ZIEL – Setze die folgende Auflistung als Markdown-Tabelle mit den Spalten „Nr“ und „Zeile“ um. Leere Zeilen lässt du dabei weg.

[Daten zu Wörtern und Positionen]
- - -

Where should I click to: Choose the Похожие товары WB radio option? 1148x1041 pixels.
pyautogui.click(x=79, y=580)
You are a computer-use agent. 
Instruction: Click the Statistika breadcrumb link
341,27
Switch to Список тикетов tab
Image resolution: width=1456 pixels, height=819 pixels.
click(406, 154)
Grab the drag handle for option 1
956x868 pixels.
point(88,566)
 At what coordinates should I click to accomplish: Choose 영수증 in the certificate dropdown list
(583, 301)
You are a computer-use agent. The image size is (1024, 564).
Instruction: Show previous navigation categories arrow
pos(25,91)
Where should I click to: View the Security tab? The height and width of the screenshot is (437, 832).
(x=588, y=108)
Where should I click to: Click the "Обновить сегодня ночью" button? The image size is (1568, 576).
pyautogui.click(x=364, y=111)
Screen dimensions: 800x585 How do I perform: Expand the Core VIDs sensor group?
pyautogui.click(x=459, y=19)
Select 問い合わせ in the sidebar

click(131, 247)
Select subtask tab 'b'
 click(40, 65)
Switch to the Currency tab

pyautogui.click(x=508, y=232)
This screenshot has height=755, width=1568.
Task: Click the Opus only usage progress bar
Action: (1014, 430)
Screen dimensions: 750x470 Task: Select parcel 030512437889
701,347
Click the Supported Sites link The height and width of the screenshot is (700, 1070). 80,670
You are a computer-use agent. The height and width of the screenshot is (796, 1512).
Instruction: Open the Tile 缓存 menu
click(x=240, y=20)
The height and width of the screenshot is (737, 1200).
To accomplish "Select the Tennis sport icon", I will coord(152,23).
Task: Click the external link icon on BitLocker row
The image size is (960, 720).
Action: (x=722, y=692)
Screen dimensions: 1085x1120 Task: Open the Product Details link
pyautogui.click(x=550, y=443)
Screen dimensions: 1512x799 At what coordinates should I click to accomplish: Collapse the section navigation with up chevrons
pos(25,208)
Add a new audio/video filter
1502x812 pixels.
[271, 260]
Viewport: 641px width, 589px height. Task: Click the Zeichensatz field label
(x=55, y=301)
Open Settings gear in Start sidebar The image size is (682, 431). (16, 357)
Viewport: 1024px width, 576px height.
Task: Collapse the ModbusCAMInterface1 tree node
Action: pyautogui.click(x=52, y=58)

- - -

ERGEBNIS –
| Nr | Zeile |
|---|---|
| 1 | Where should I click to: Choose the Похожие товары WB radio option? 1148x1041 pixels. |
| 2 | pyautogui.click(x=79, y=580) |
| 3 | You are a computer-use agent.  |
| 4 | Instruction: Click the Statistika breadcrumb link |
| 5 | 341,27 |
| 6 | Switch to Список тикетов tab |
| 7 | Image resolution: width=1456 pixels, height=819 pixels. |
| 8 | click(406, 154) |
| 9 | Grab the drag handle for option 1 |
| 10 | 956x868 pixels. |
| 11 | point(88,566) |
| 12 |  At what coordinates should I click to accomplish: Choose 영수증 in the certificate dropdown list |
| 13 | (583, 301) |
| 14 | You are a computer-use agent. The image size is (1024, 564). |
| 15 | Instruction: Show previous navigation categories arrow |
| 16 | pos(25,91) |
| 17 | Where should I click to: View the Security tab? The height and width of the screenshot is (437, 832). |
| 18 | (x=588, y=108) |
| 19 | Where should I click to: Click the "Обновить сегодня ночью" button? The image size is (1568, 576). |
| 20 | pyautogui.click(x=364, y=111) |
| 21 | Screen dimensions: 800x585 How do I perform: Expand the Core VIDs sensor group? |
| 22 | pyautogui.click(x=459, y=19) |
| 23 | Select 問い合わせ in the sidebar |
| 24 | click(131, 247) |
| 25 | Select subtask tab 'b' |
| 26 |  click(40, 65) |
| 27 | Switch to the Currency tab |
| 28 | pyautogui.click(x=508, y=232) |
| 29 | This screenshot has height=755, width=1568. |
| 30 | Task: Click the Opus only usage progress bar |
| 31 | Action: (1014, 430) |
| 32 | Screen dimensions: 750x470 Task: Select parcel 030512437889 |
| 33 | 701,347 |
| 34 | Click the Supported Sites link The height and width of the screenshot is (700, 1070). 80,670 |
| 35 | You are a computer-use agent. The height and width of the screenshot is (796, 1512). |
| 36 | Instruction: Open the Tile 缓存 menu |
| 37 | click(x=240, y=20) |
| 38 | The height and width of the screenshot is (737, 1200). |
| 39 | To accomplish "Select the Tennis sport icon", I will coord(152,23). |
| 40 | Task: Click the external link icon on BitLocker row |
| 41 | The image size is (960, 720). |
| 42 | Action: (x=722, y=692) |
| 43 | Screen dimensions: 1085x1120 Task: Open the Product Details link |
| 44 | pyautogui.click(x=550, y=443) |
| 45 | Screen dimensions: 1512x799 At what coordinates should I click to accomplish: Collapse the section navigation with up chevrons |
| 46 | pos(25,208) |
| 47 | Add a new audio/video filter |
| 48 | 1502x812 pixels. |
| 49 | [271, 260] |
| 50 | Viewport: 641px width, 589px height. Task: Click the Zeichensatz field label |
| 51 | (x=55, y=301) |
| 52 | Open Settings gear in Start sidebar The image size is (682, 431). (16, 357) |
| 53 | Viewport: 1024px width, 576px height. |
| 54 | Task: Collapse the ModbusCAMInterface1 tree node |
| 55 | Action: pyautogui.click(x=52, y=58) |